→ ABOUT THIS EXERCISE
Below are some records. Print exactly the lines between the one holding "The image size is (448, 230)." and the one holding "Given: Click the FIELDS plugin icon", inclusive, and nothing else.

(Collected data)
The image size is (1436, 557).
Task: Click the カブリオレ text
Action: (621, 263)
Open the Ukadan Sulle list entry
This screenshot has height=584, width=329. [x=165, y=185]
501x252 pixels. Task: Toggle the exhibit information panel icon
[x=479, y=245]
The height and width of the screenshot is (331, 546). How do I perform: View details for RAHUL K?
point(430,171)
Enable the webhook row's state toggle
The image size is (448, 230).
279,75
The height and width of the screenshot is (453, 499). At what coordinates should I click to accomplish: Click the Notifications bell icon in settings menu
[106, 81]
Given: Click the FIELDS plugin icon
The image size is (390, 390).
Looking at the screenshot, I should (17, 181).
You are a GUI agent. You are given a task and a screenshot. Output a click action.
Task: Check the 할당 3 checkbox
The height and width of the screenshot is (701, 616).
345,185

==

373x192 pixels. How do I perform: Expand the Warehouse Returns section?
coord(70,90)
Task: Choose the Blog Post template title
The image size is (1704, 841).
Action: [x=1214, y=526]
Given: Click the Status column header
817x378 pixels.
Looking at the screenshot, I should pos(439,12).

→ ANSWER BELOW
The image size is (448, 230).
279,75
The height and width of the screenshot is (453, 499). At what coordinates should I click to accomplish: Click the Notifications bell icon in settings menu
[106, 81]
Given: Click the FIELDS plugin icon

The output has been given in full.